Two Decades Of Dating, And Still Waiting For Love

Published on 29 May 2016 . 4 min read



“Have you been in love? Like in a swept-off-your-feet kind of way?” She asks.

I look at her face. I see my friend is in earnest. “I know of no other kind.” I say.

“So you have experienced love like that?”

“No.”

She looked disappointed. A silence descends between us like winter fog in Delhi. After a while, looking at the floor, she says, “I went to a theme park yesterday with some friends, and we went on a giant roller coaster. Thrice. After the ride was over, I felt more alive and eager than I have ever been in my life. Like life demanded nothing less than flight from me. Like the whole world was inviting me to explore it without fear, without doubts, without hesitation. Or that's how it felt.”

She raised her head and looked at me.
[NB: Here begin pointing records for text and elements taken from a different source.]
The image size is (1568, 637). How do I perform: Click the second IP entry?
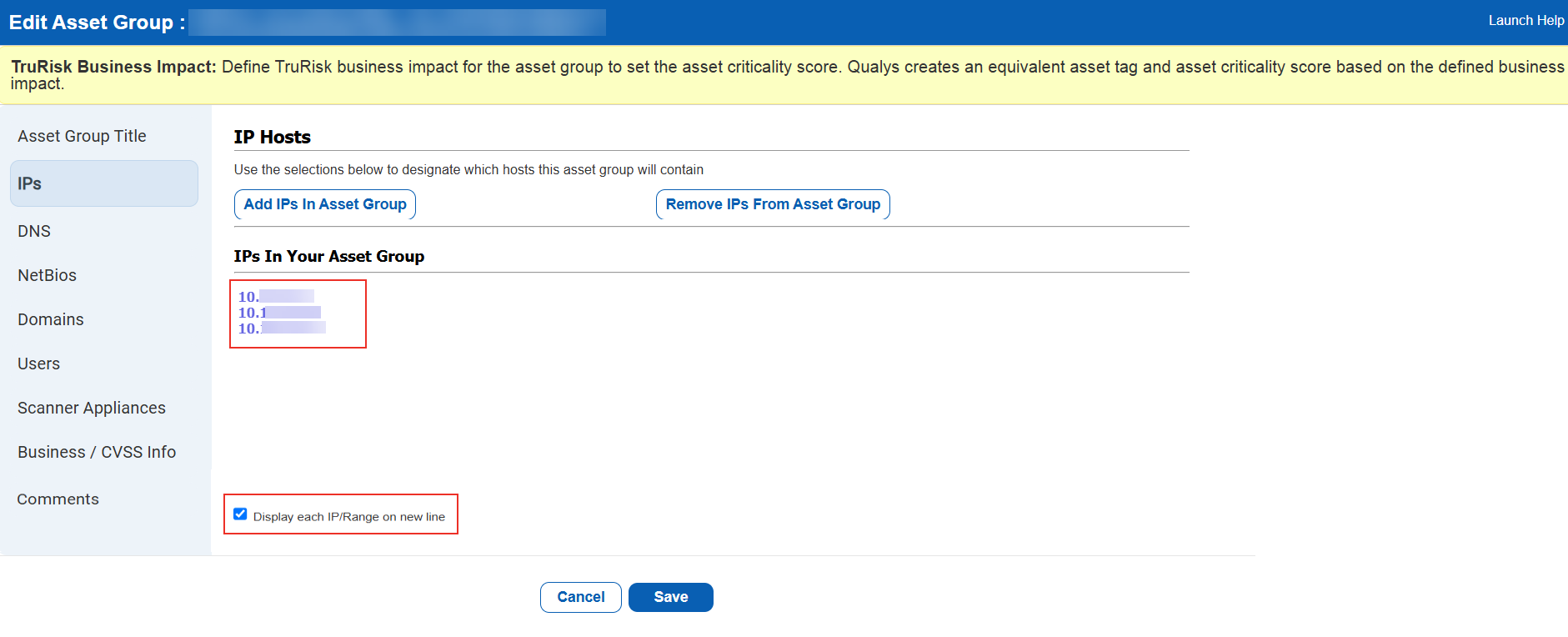pos(279,313)
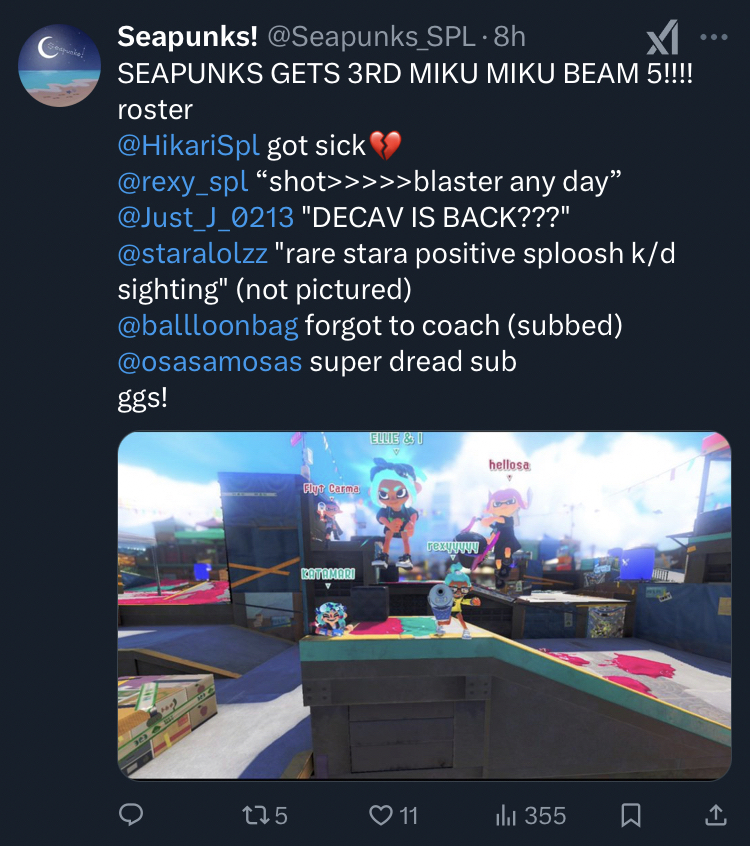
Task: Open the three-dot more options menu
Action: (714, 37)
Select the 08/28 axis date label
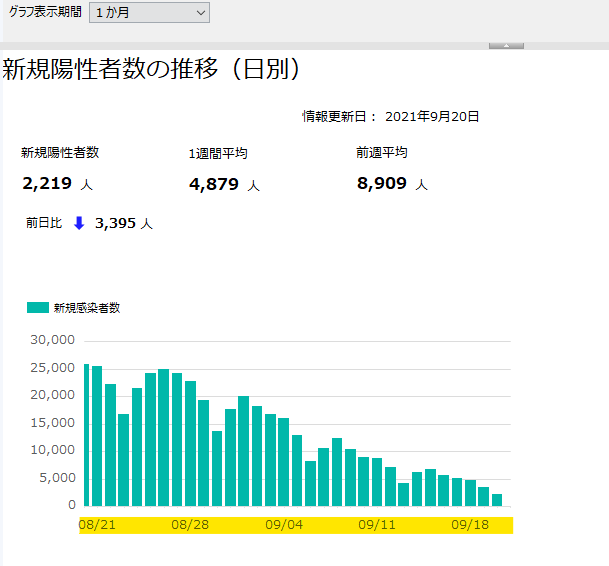The height and width of the screenshot is (566, 609). click(x=188, y=525)
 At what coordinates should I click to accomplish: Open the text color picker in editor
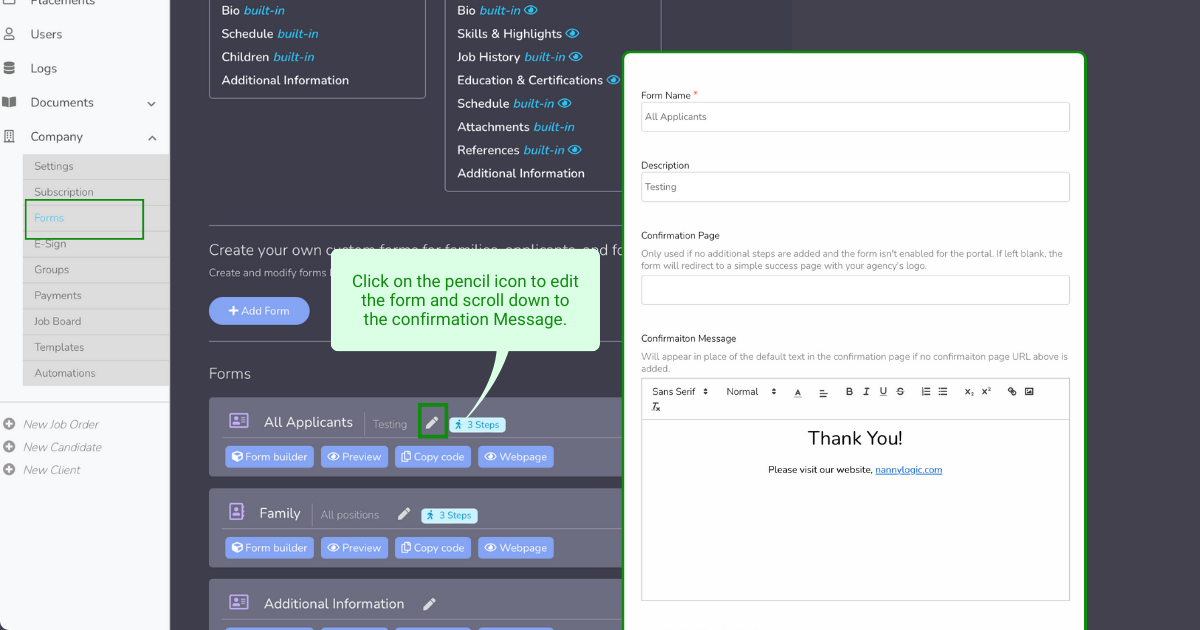pos(798,392)
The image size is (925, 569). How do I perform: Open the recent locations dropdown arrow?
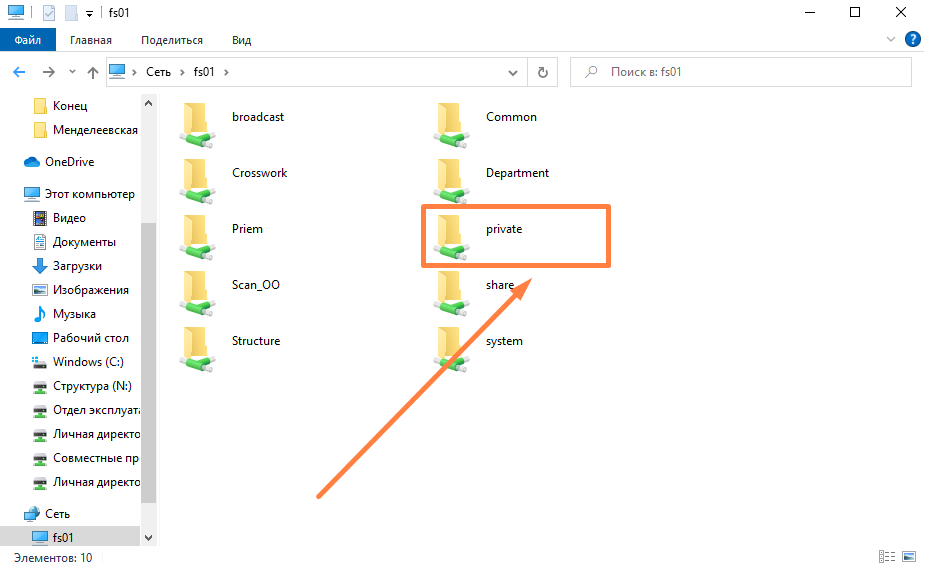tap(72, 72)
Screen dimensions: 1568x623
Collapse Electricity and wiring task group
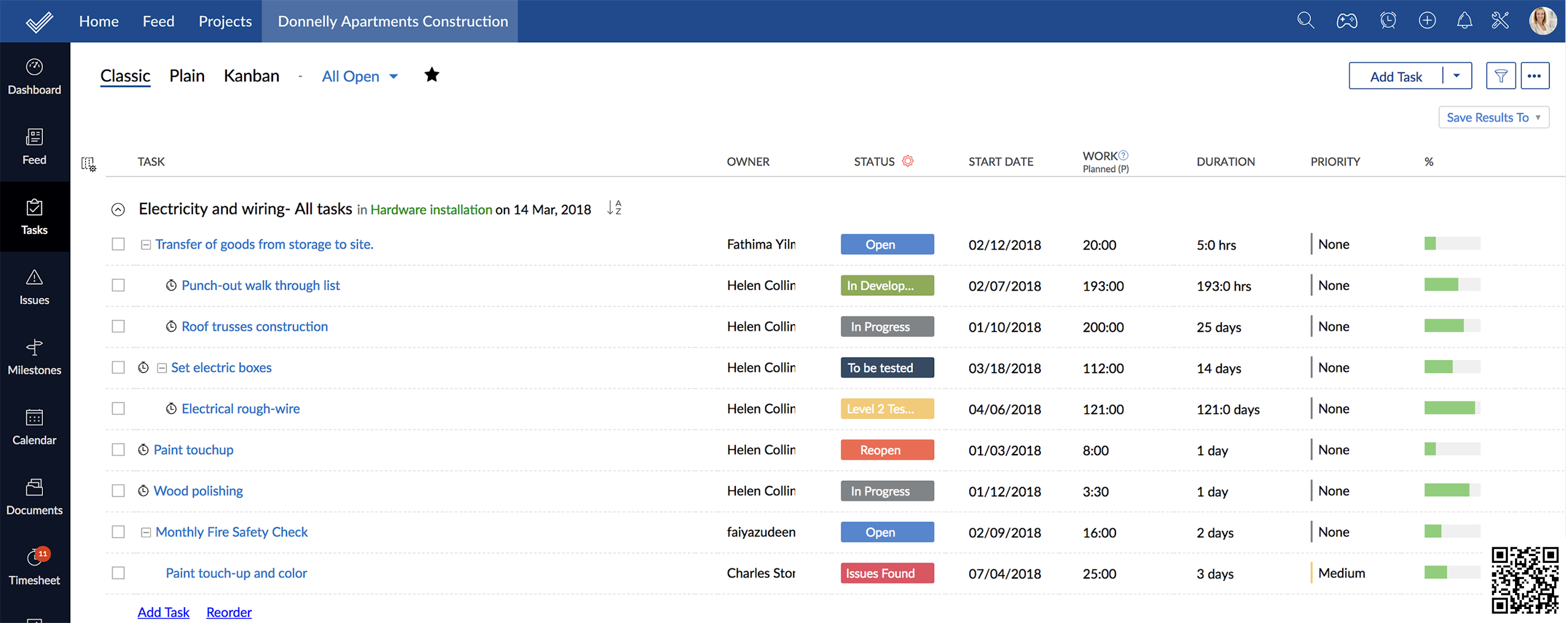117,209
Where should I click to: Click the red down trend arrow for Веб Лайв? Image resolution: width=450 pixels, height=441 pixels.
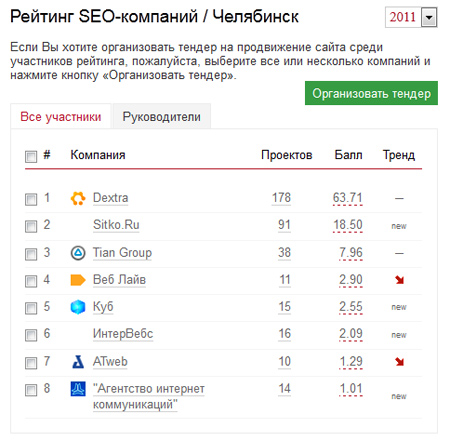click(399, 280)
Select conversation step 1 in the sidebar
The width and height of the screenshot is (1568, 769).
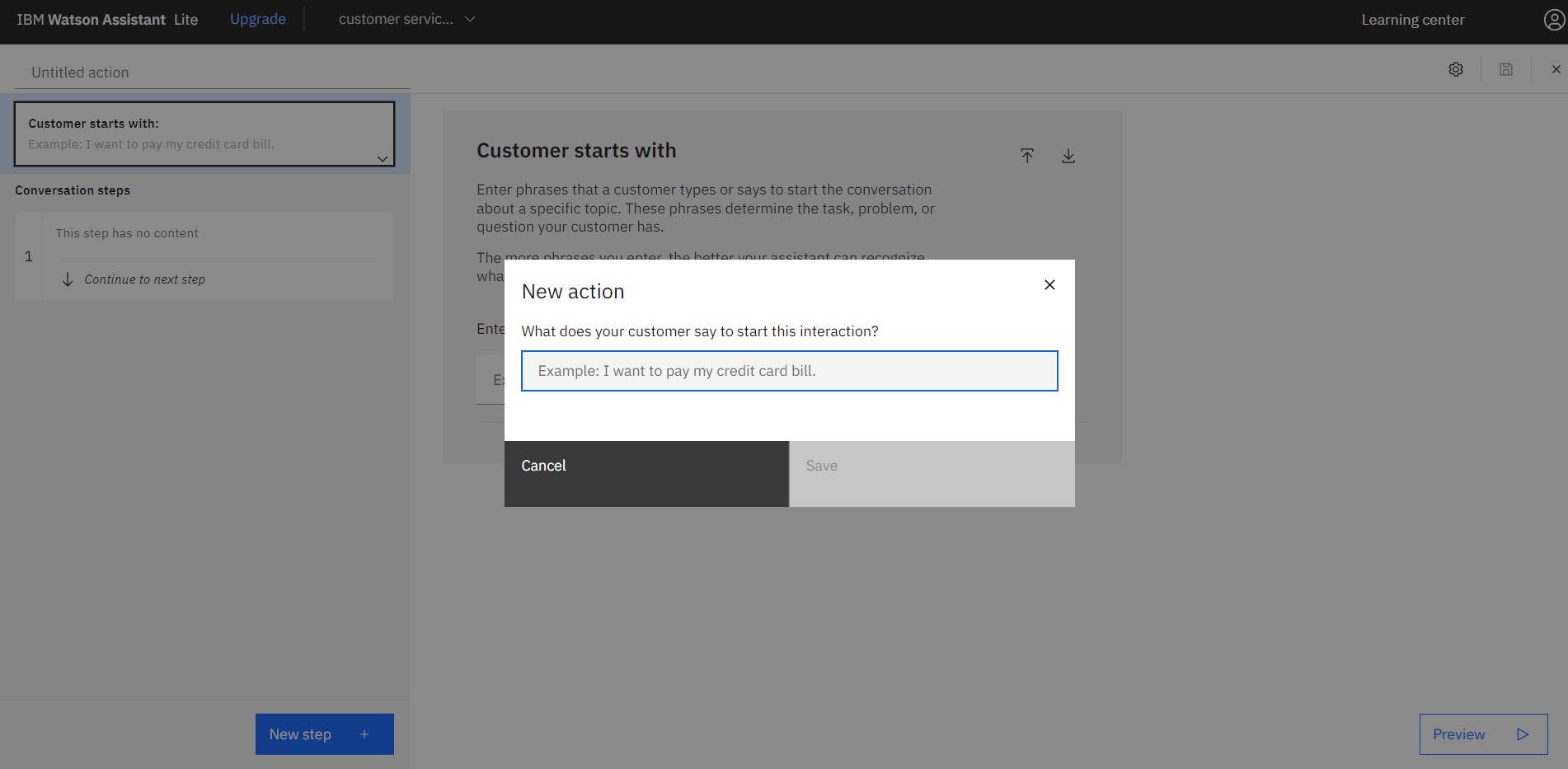[204, 256]
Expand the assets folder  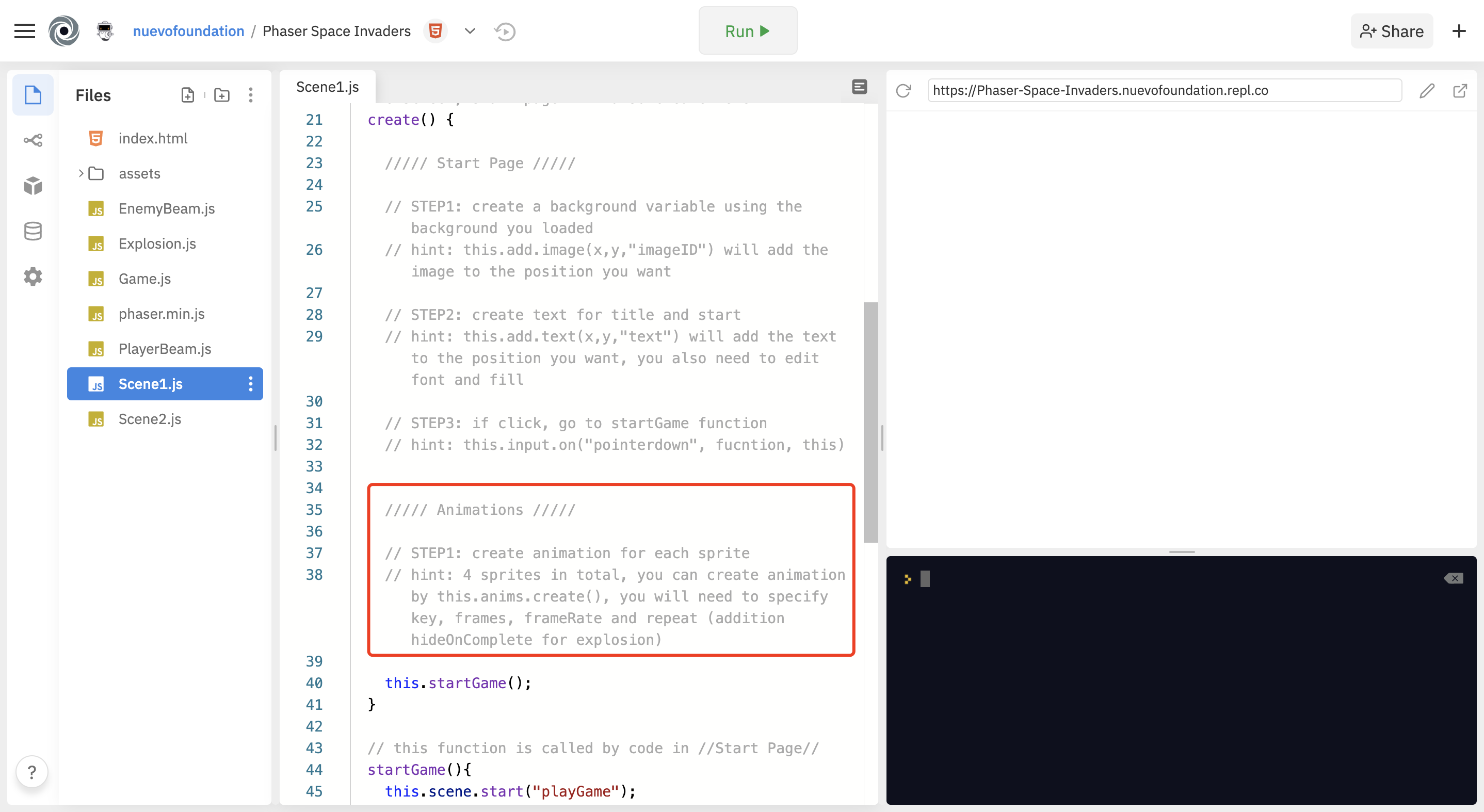tap(81, 173)
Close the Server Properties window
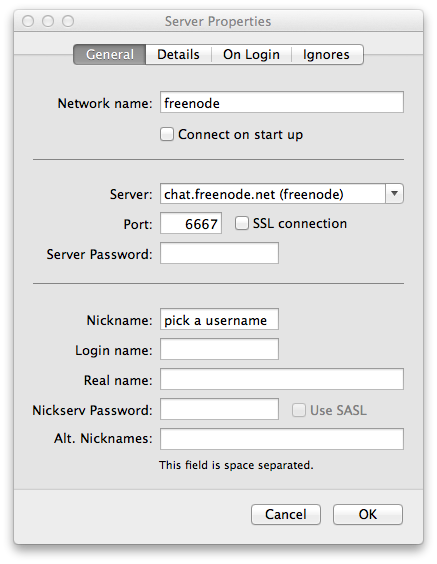 click(28, 21)
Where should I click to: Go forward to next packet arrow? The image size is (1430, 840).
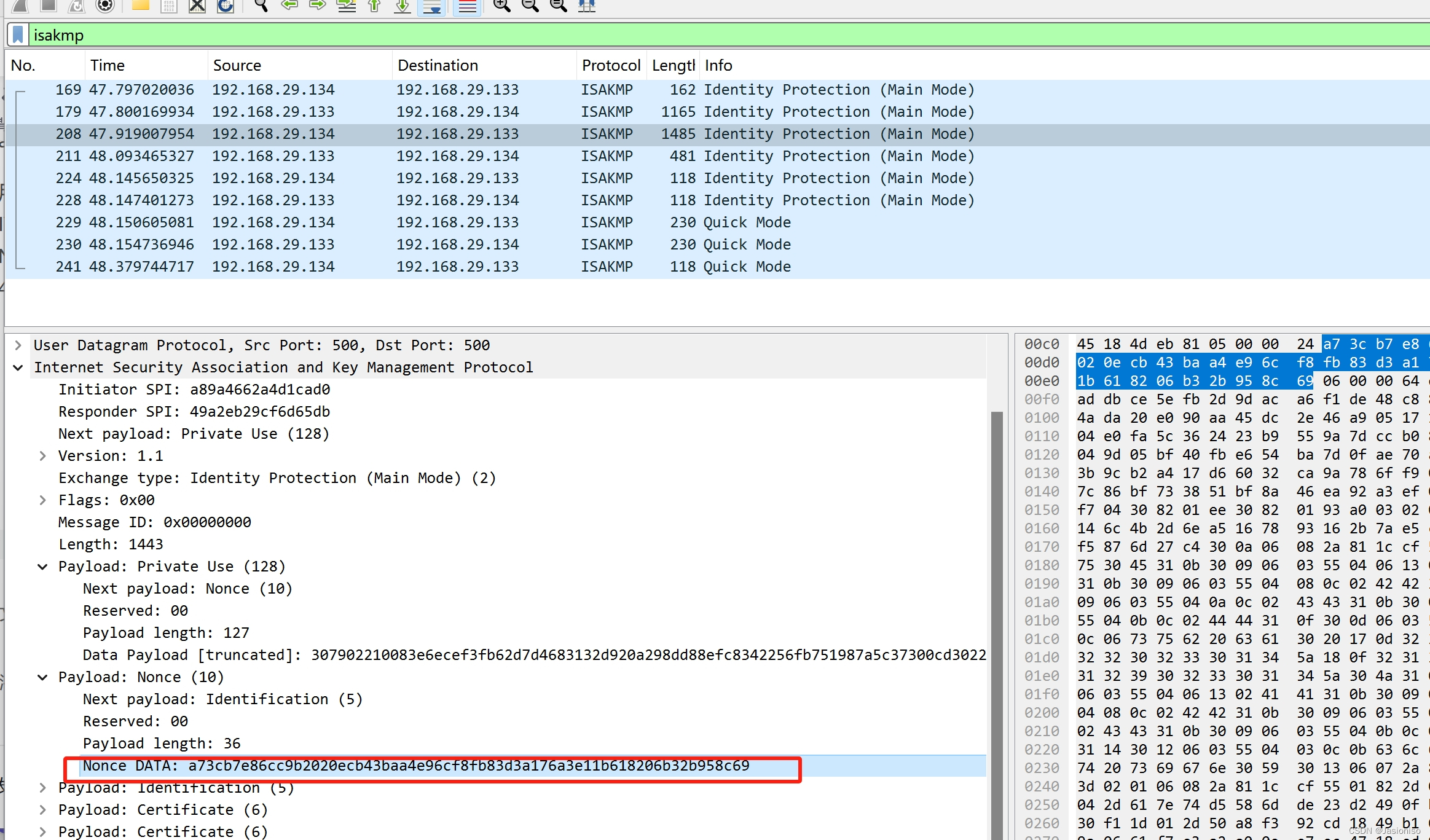point(318,6)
As if to make sure I was listening. “Then it occurred to me that I have never felt this alive in a relationship – in any relationship I have had so far.” She continued. “I have never felt so acutely aware of life – life, not as a race to the end, but as an enormous promise to oneself. None had made me feel this limitless and free. And it made me sad to know that if love – the highest of all human emotions, has not given me a feeling superior to that of a roller coaster ride, then all my past relationships have failed me. Or maybe, I have failed them. And since I don't know what is wrong or why, I will never know how or where to look for love. I will never find the uplifting, soul-liberating, life-affirming love that I seek. Over 20 years of dating, living together, being in relationships... Today, all of them can be summed up as my life's misadventures in naught”

I wait in silence. Is there more? Is she afraid? Does her future hold only a loveless companionship? Or a withering away as a lonely spinster? If I was her, I would be afraid right this moment. I think of those who, like my friend, have found love wanting. Those who found it easier to settle for the next best thing. Sometimes consciously, but mostly subconsciously. Oh, the many that seek the passion of love in substitutes. Like in art, gardening, parties, money, faith, power, fashion...? Are they happy? Or is it a compromised emotion in them? Do they, in rare moments of lucid self-awareness, find passing clouds of sadness over their hearts? A snowflake like feeling of loss and regret fluttering into their souls? Would they feel a bit unreal telling others that romantic love is a myth; a childish fantasy? In the substitutes do they find what infants do in their pacifiers – never the real deal but good enough to lull the user with a comforting false belief?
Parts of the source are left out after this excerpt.